Vitamina D e Osteoporose: Níveis Ideais na Pós-Menopausa

INTO - Instituto Nacional de Traumatologia e Ortopedia Jamil Haddad (RJ) — Prova 2024

Enunciado

Sobre a deficiência de 25-hidroxivitamina (OH) D em mulheres na pós-menopausa, a Sociedade Brasileira de Reumatologia afirma:

Alternativas

  1. A) Concentrações séricas de 25-OH D entre 20-29ng/mL são ainda consideradas insuficientes em pacientes com risco para osteoporose.
  2. B) A dosagem da 25(OH) D não é necessária antes do início do tratamento em pacientes com osteoporose secundária à menopausa.
  3. C) A dosagem de 25 (OH)D deve ser feita antes do tratamento apenas em pacientes com alto risco de osteoporose.
  4. D) A osteoporose costuma apresentar manifestações clínicas específicas, fato que permite ao médico se antecipar e evitar o primeiro episódio de fratura osteoporótica.
  5. E) Idade, sexo feminino, tabagismo, obesidade, uso de glicocorticoides e inatividade física são os fatores de risco mais importantes para osteoporose e fraturas na pósmenopausa.

Pérola Clínica

Níveis de 25-OH D entre 20-29ng/mL são insuficientes para pacientes com risco de osteoporose pós-menopausa.

Resumo-Chave

Para mulheres na pós-menopausa com risco de osteoporose, os níveis séricos de 25-hidroxivitamina D devem ser otimizados. Concentrações entre 20-29 ng/mL, embora não sejam consideradas deficiência grave, são insuficientes para garantir a saúde óssea e prevenir fraturas nesse grupo de alto risco, conforme as diretrizes da SBR.

Contexto Educacional

A deficiência de 25-hidroxivitamina D (25-OH D) é uma condição prevalente globalmente, com implicações significativas para a saúde óssea, especialmente em mulheres na pós-menopausa, um grupo de alto risco para osteoporose e fraturas. A Sociedade Brasileira de Reumatologia (SBR) e outras entidades médicas fornecem diretrizes claras sobre os níveis ideais e o manejo. A vitamina D é fundamental para a homeostase do cálcio e do fósforo, influenciando diretamente a mineralização óssea.

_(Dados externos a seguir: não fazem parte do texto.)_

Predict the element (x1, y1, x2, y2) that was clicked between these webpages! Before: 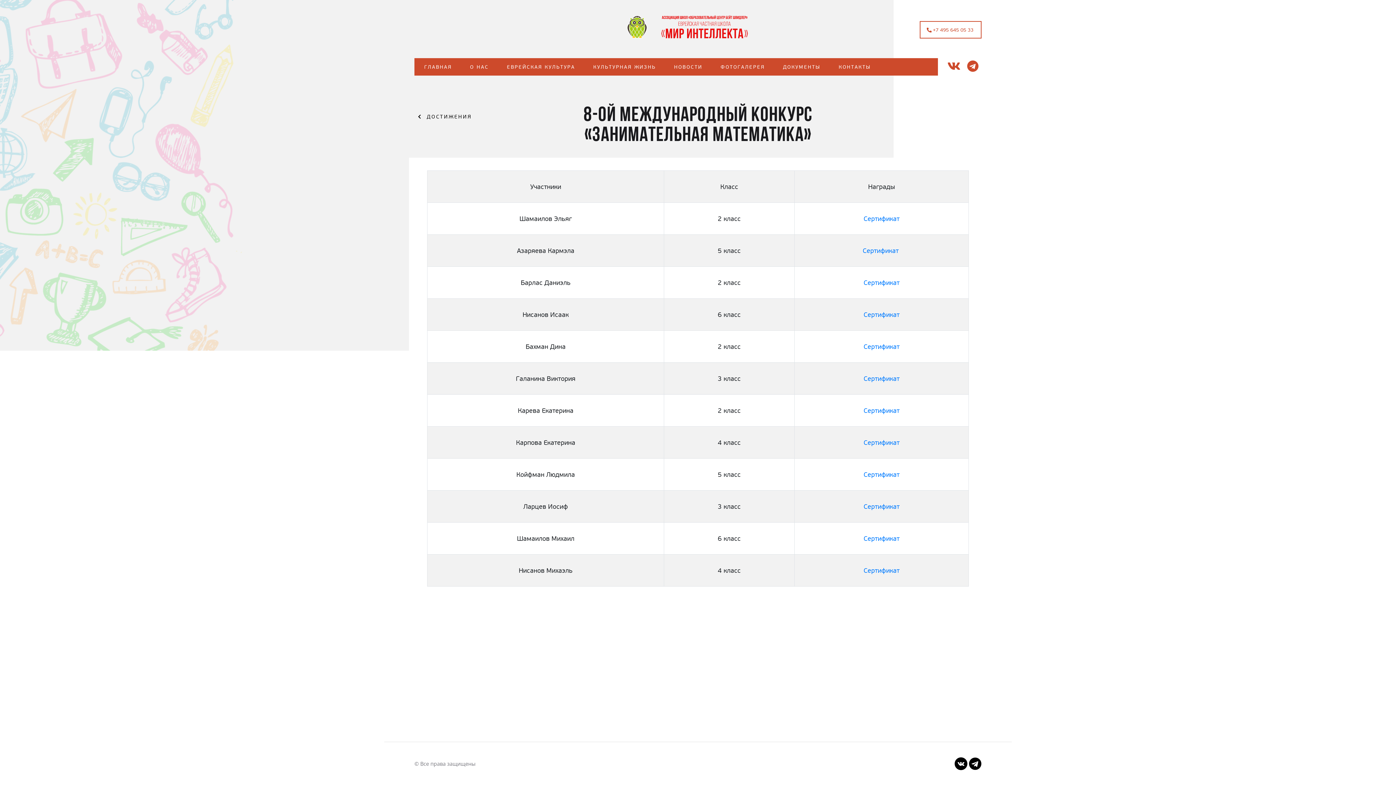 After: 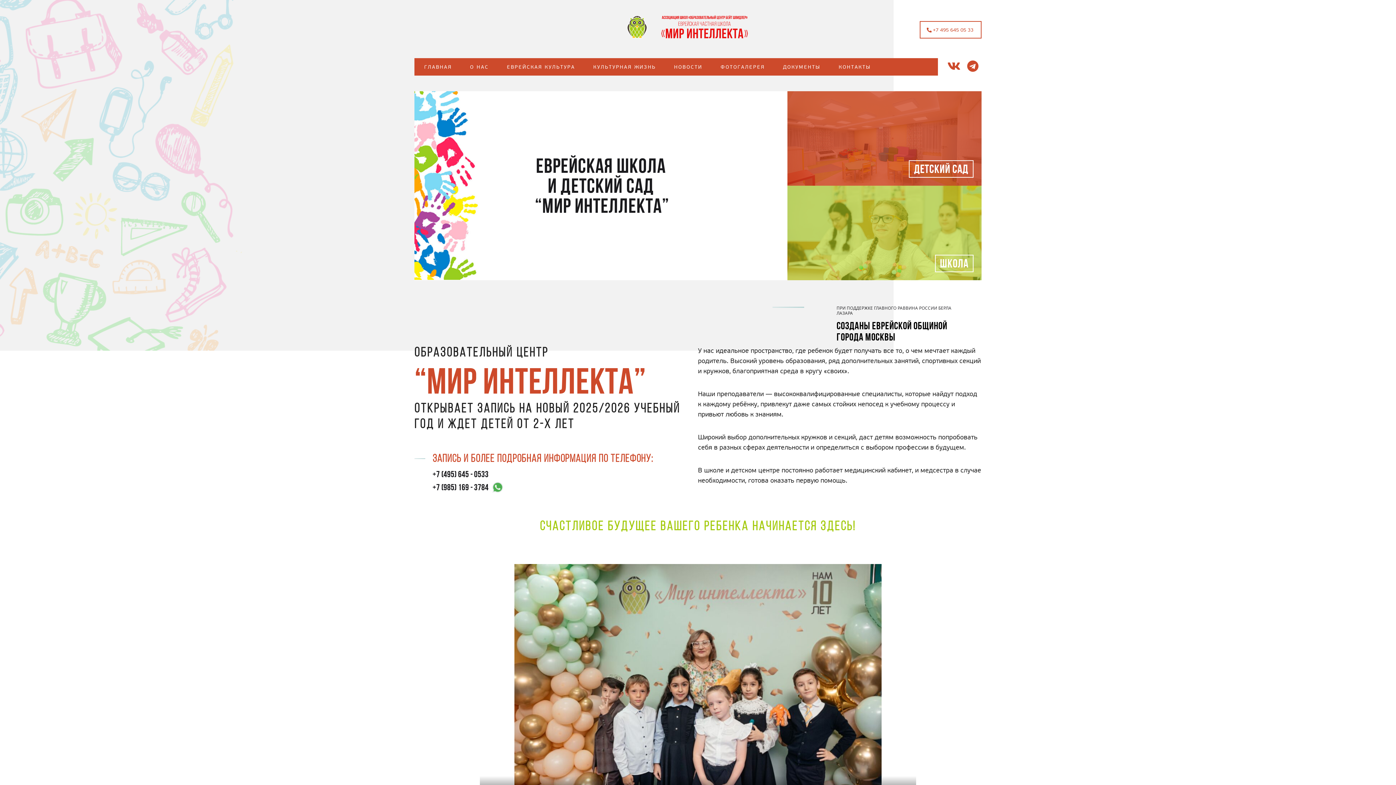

Na pós-menopausa, a queda dos níveis de estrogênio acelera a perda óssea, tornando a manutenção de níveis adequados de vitamina D ainda mais crítica. A insuficiência (20-29 ng/mL) e a deficiência (<20 ng/mL) de vitamina D podem comprometer a absorção de cálcio, levando a um balanço negativo e maior risco de osteoporose. O diagnóstico da deficiência é feito pela dosagem sérica de 25-OH D. Para pacientes com risco de osteoporose, a SBR preconiza que níveis entre 20-29 ng/mL são insuficientes, e o objetivo terapêutico deve ser atingir concentrações acima de 30 ng/mL. A suplementação de vitamina D, juntamente com a ingestão adequada de cálcio e exercícios físicos, é uma estratégia essencial na prevenção e tratamento da osteoporose, sendo um conhecimento indispensável para residentes em reumatologia, geriatria e ginecologia.

Perguntas Frequentes

Qual a diferença entre deficiência e insuficiência de vitamina D?

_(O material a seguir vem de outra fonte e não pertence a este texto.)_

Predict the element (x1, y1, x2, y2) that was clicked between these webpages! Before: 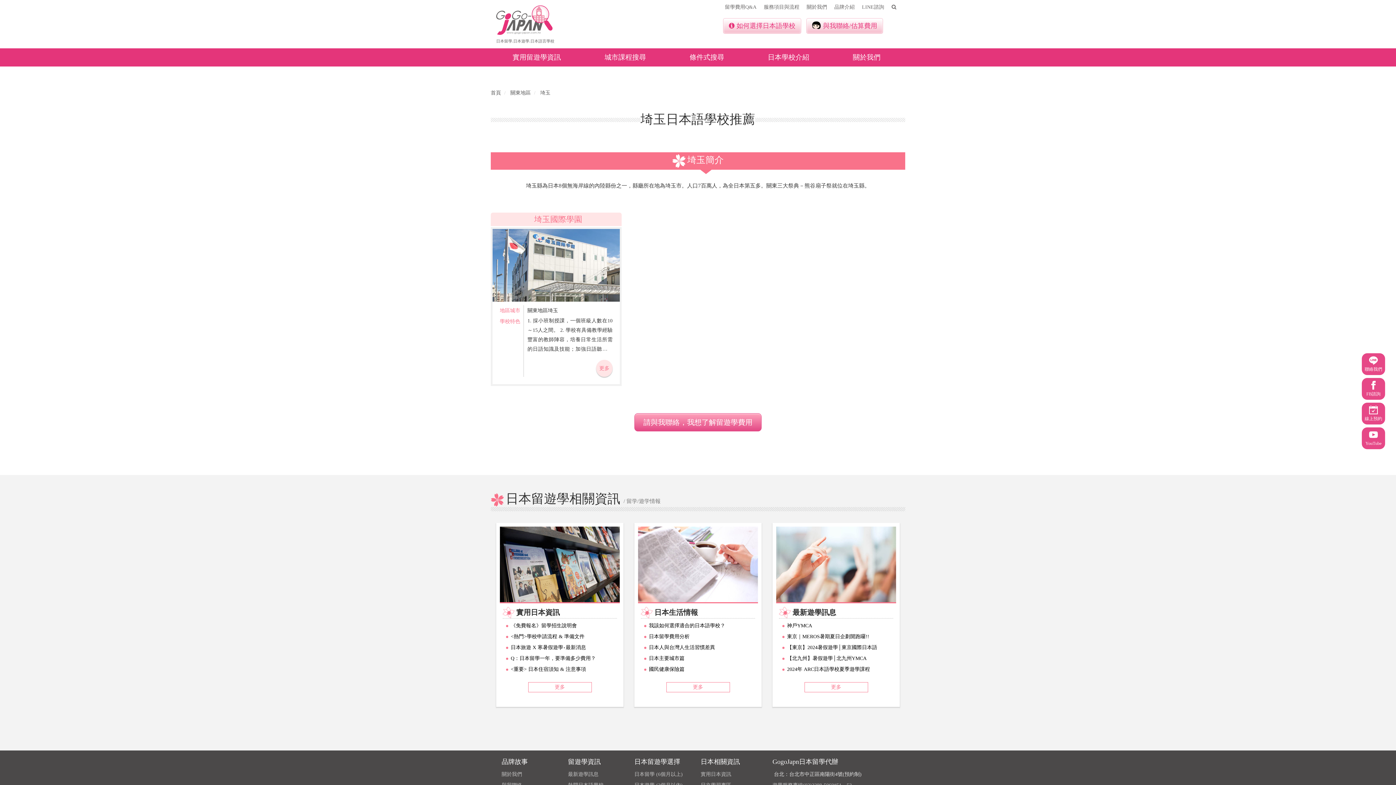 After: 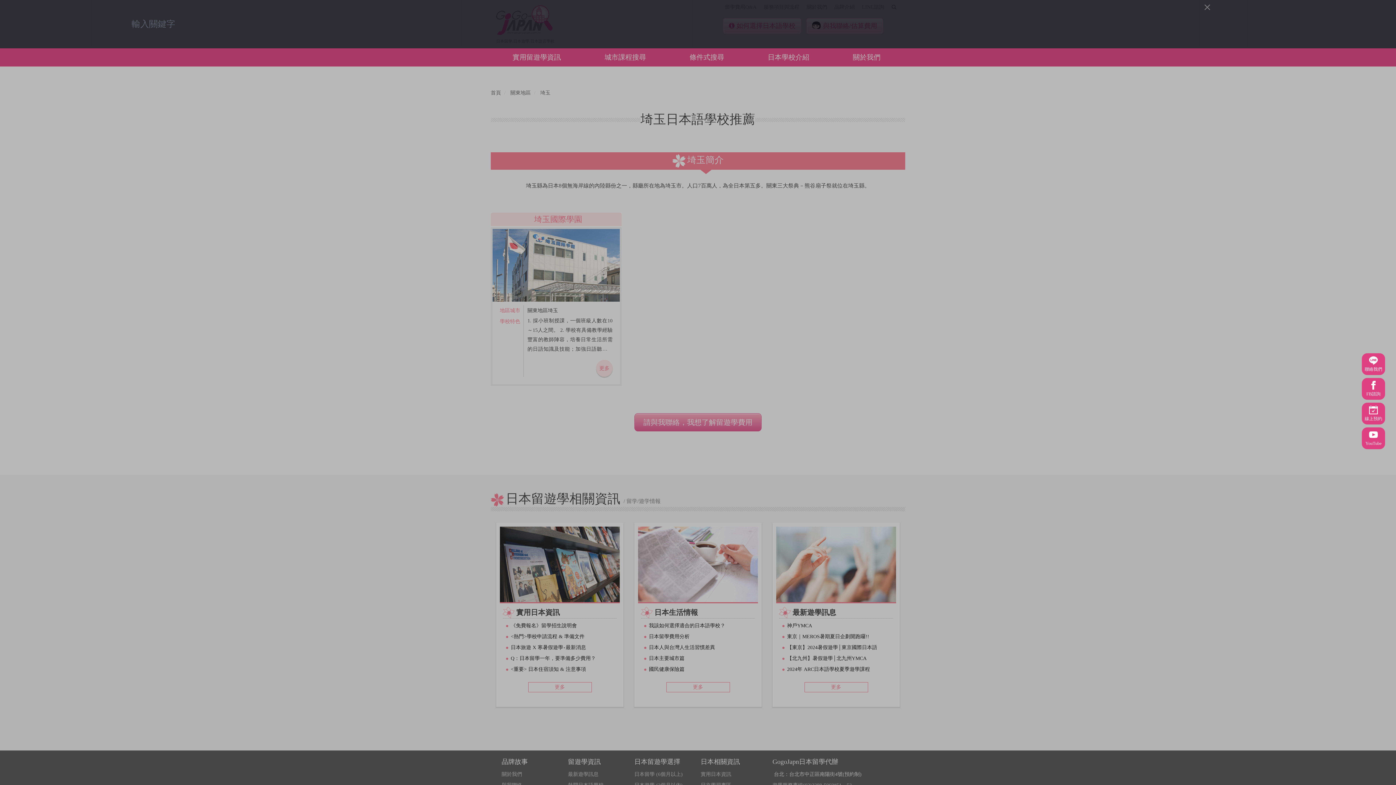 Action: bbox: (891, 3, 896, 10)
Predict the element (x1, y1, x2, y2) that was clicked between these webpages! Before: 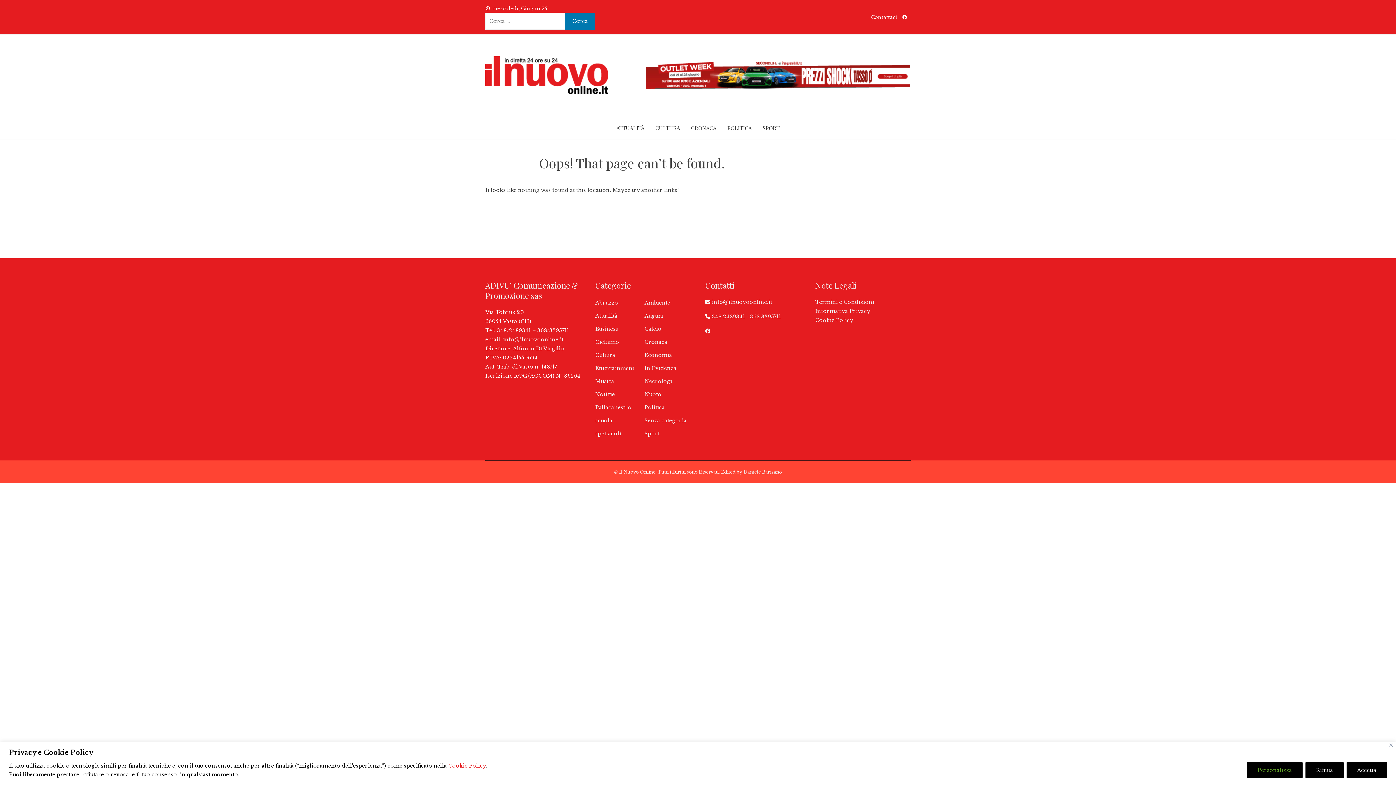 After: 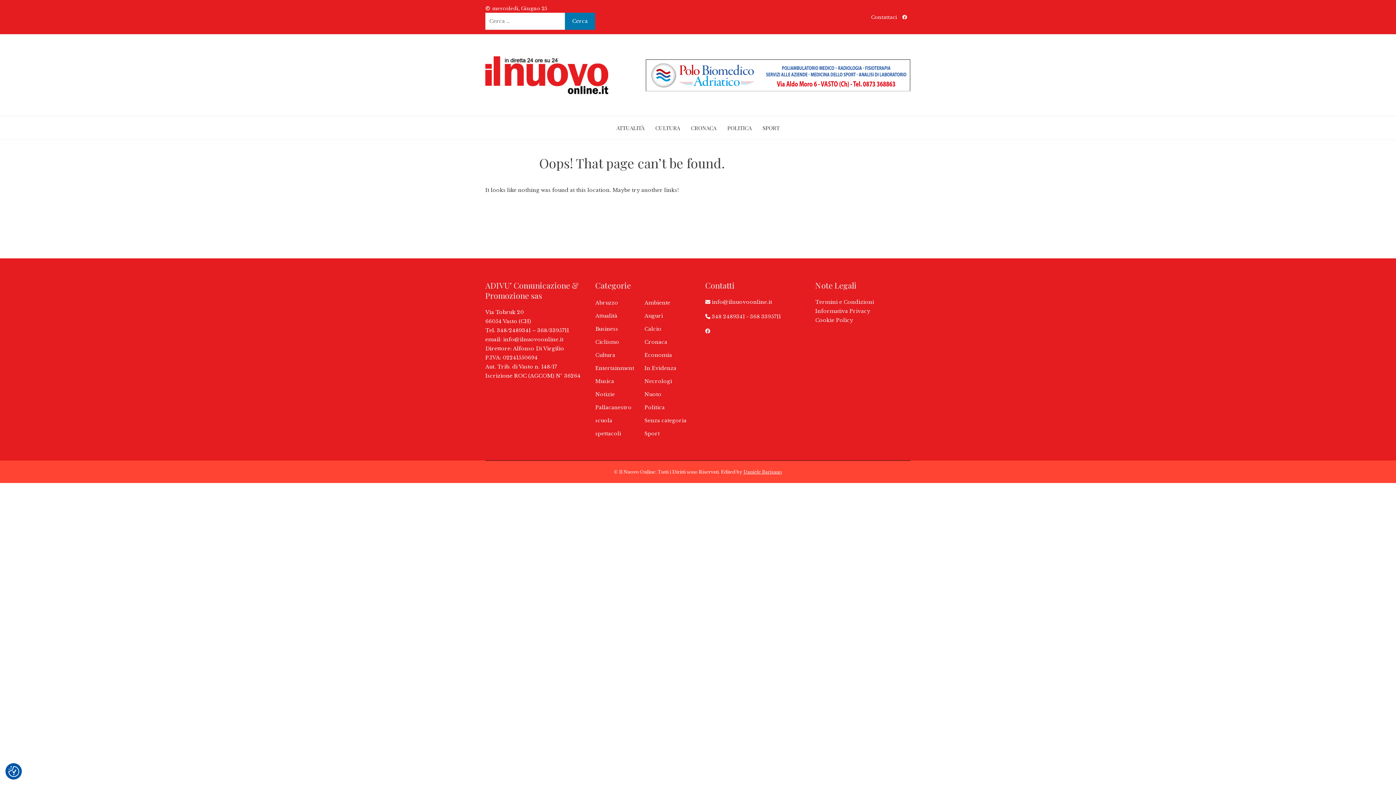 Action: label: Close bbox: (1389, 744, 1393, 747)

A deficiência de vitamina D é geralmente definida por níveis séricos de 25-OH D abaixo de 20 ng/mL, enquanto a insuficiência se refere a níveis entre 20 e 29 ng/mL. Níveis acima de 30 ng/mL são considerados suficientes para a maioria da população, mas podem variar para grupos de risco.

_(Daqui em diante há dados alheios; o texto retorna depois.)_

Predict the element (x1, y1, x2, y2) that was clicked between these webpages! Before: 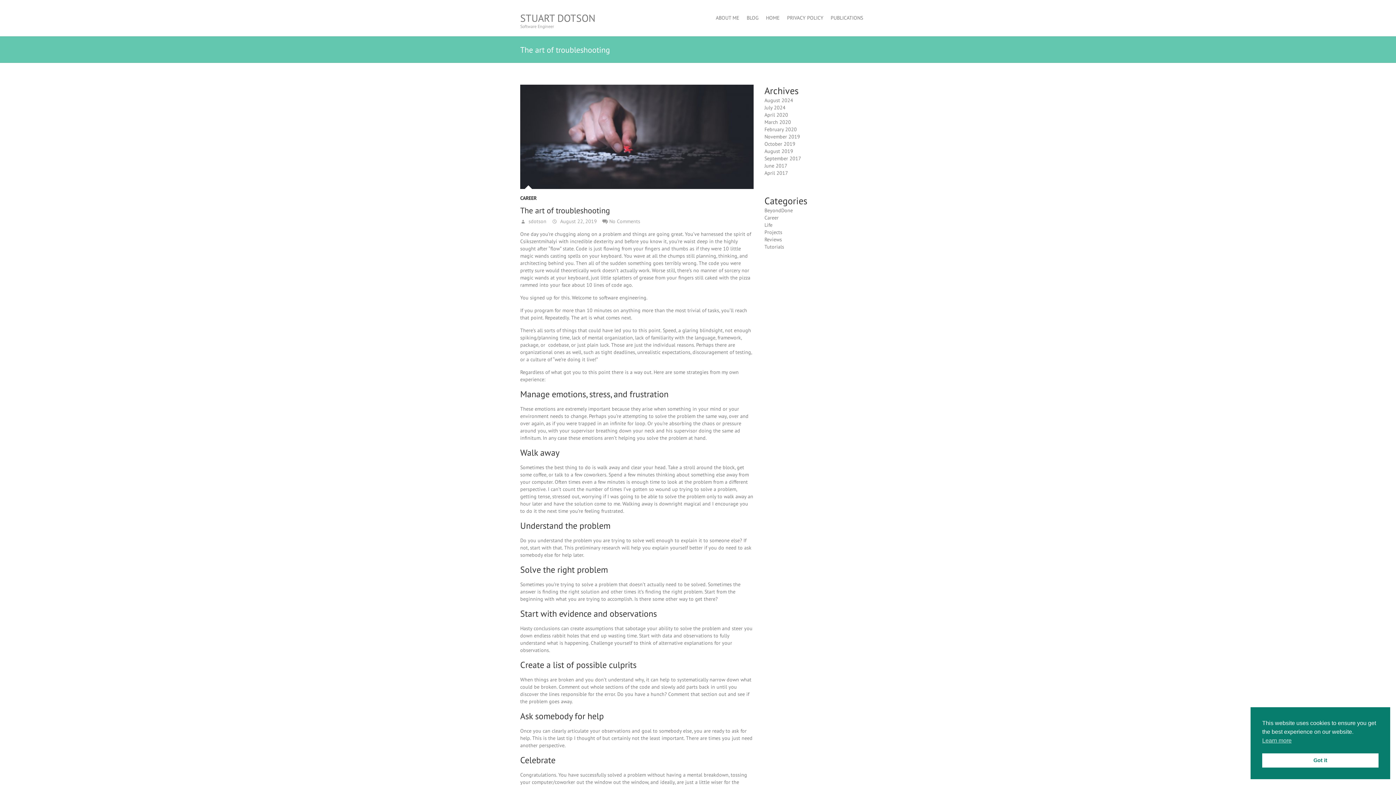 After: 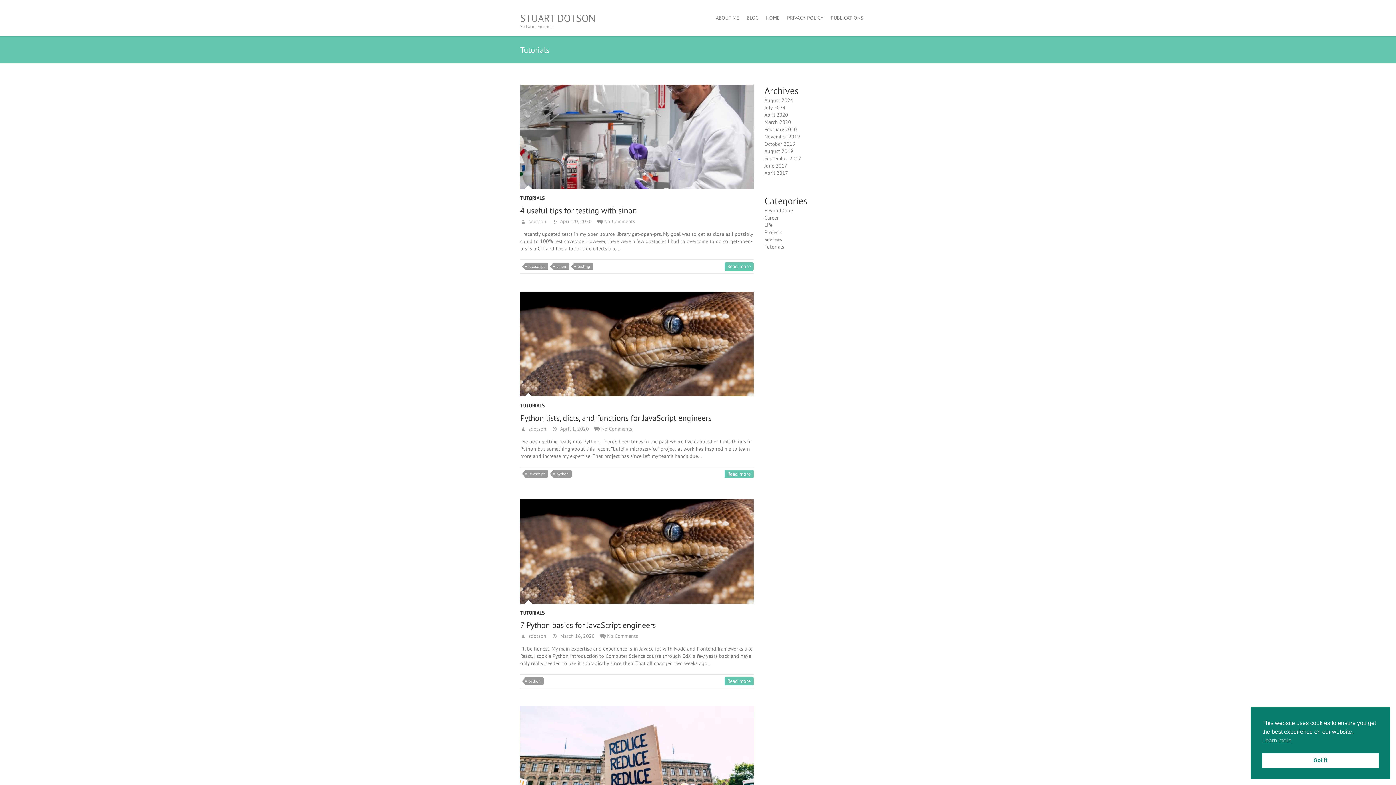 Action: label: Tutorials bbox: (764, 243, 784, 250)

Por que a vitamina D é tão importante para mulheres na pós-menopausa com risco de osteoporose?

A vitamina D é crucial para a absorção intestinal de cálcio e fósforo, minerais essenciais para a formação e manutenção da massa óssea. Na pós-menopausa, a deficiência estrogênica aumenta o risco de osteoporose, e a vitamina D adequada é fundamental para otimizar a densidade mineral óssea e reduzir o risco de fraturas.

Quais são os fatores de risco mais importantes para osteoporose e fraturas na pós-menopausa?

Os fatores de risco incluem idade avançada, sexo feminino, história familiar de osteoporose, baixo peso corporal, tabagismo, consumo excessivo de álcool, uso prolongado de glicocorticoides, doenças crônicas (como artrite reumatoide) e baixa ingestão de cálcio e vitamina D.